PASADENA, Md. (WJZ)— Call it instinct or call it aggression. Either way, the outcome is still shock and sadness for a Pasadena family whose pet goats were mauled to death.
Alex DeMetrick reports the owner initially thought wolves were attacking her pets.
There are still photos of Smokin’ Joe and Billie Jean but that’s all Sharon Manning has of her pets. Saturday night, the goats were killed inside their pen.
“I saw what I thought was a wolf over the top of my dead goat,” said Manning.
She called her next door neighbor for help. He brought a gun.
“And it looked like it was being aggressive so to protect himself and us being out here, he shot it,” Manning said.
It was only then they realized it was the wolf’s closest cousin: a Husky.

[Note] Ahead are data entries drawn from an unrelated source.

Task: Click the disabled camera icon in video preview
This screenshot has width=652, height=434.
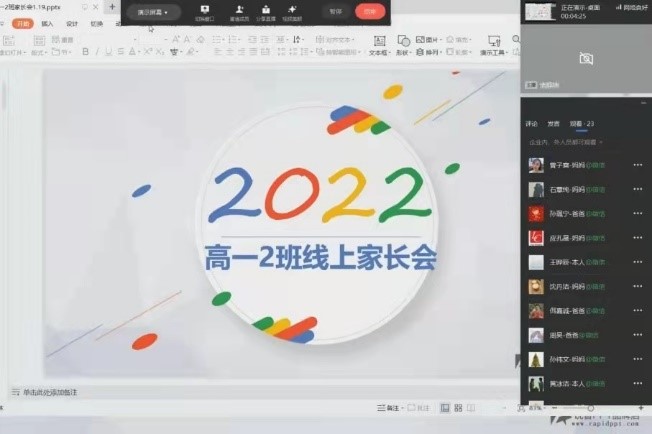Action: [x=586, y=59]
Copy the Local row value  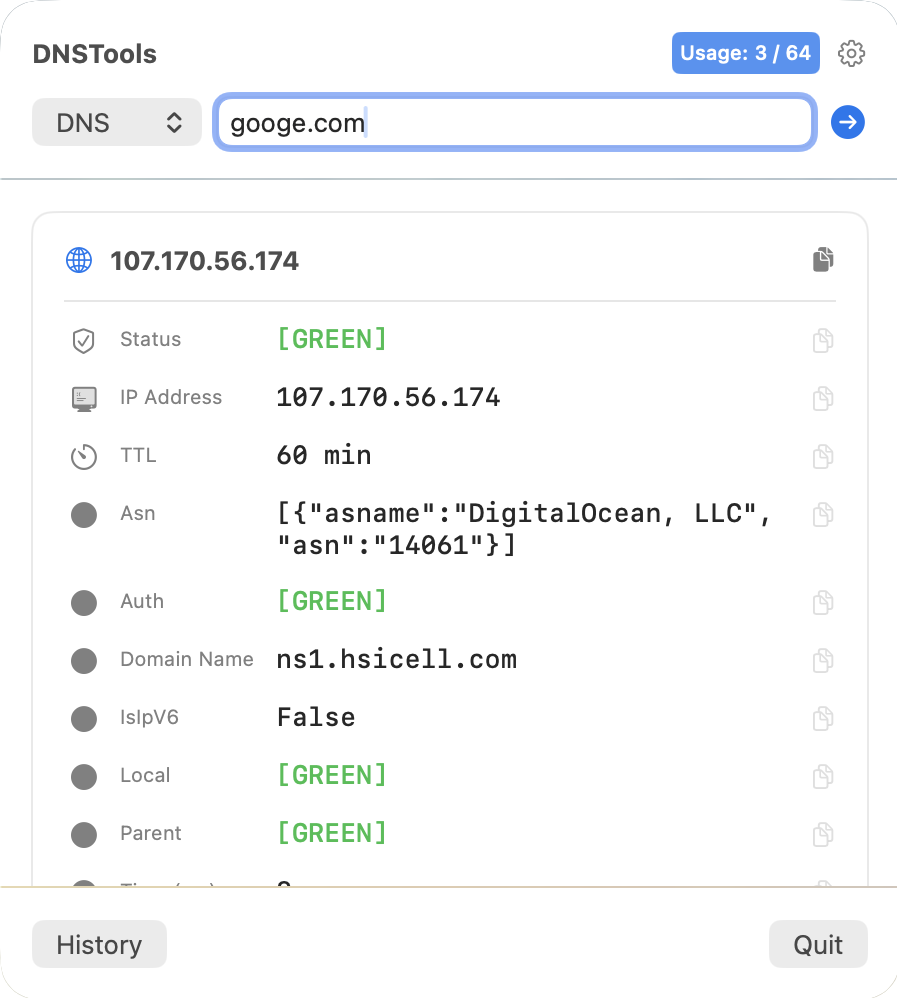point(823,776)
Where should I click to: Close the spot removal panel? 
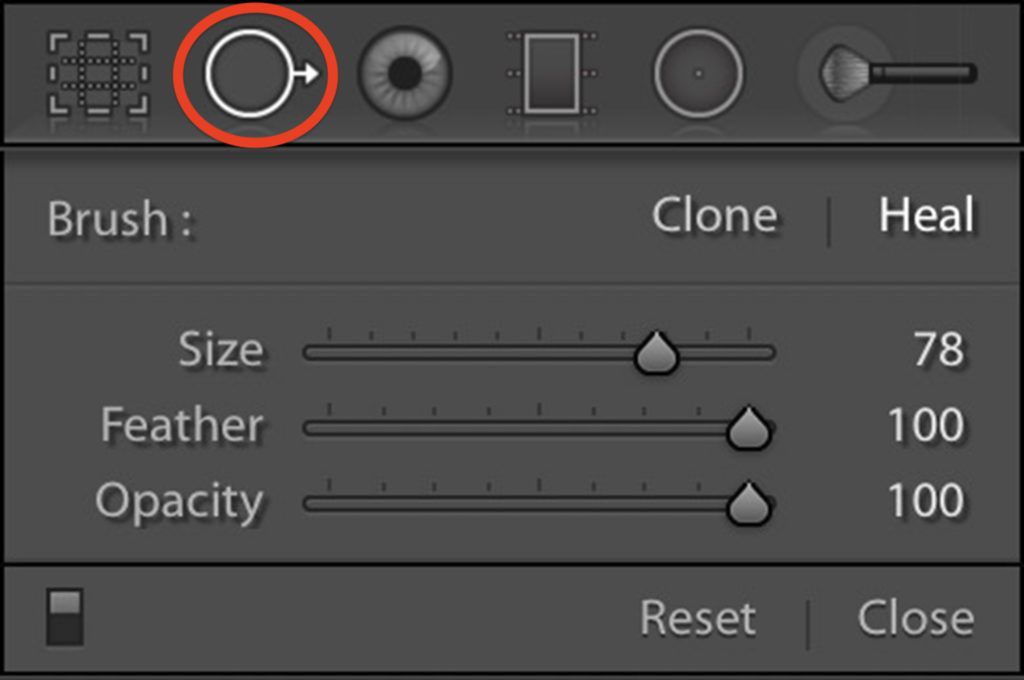915,619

On the Internet, there are sites dedicated to the breed, known for their intelligence and escape artist antics depicted on YouTube.
Police say the Husky that was killed dug out of its yard and joined another large dog that was also running loose. The second dog was shot at and may have been hit.
“We’ve located the owner of the deceased dog. That dog has no prior history with Animal Control,” said Justin Mulcahy, Anne Arundel County Police. “We’re looking for the second dog and the potential owners of that dog.”
“They really are a wonderful breed,” said Anita Bobetich.
Bobetich is a dog breeder. She says Huskies take effort.
“You must work it. It is a working breed. If not, it’s going to get destructive. It’s going to dig out of your yard; it’s going to run,” she said.
The fact one dog got away and its whereabouts are unknown doesn’t buy much peace of mind for Manning and her neighbors.
“I’m still in fear because the one dog is still at large. They didn’t deserve to die that way and people should keep their dogs contained,” Manning said.
Police describe the second dog as a possible Shepherd-Husky mix. It may be wounded. If seen, don’t approach it.
Anyone with information on this incident or the whereabouts of the second dog or its owners is asked to contact Anne Arundel County Animal Control at 410-222-8900.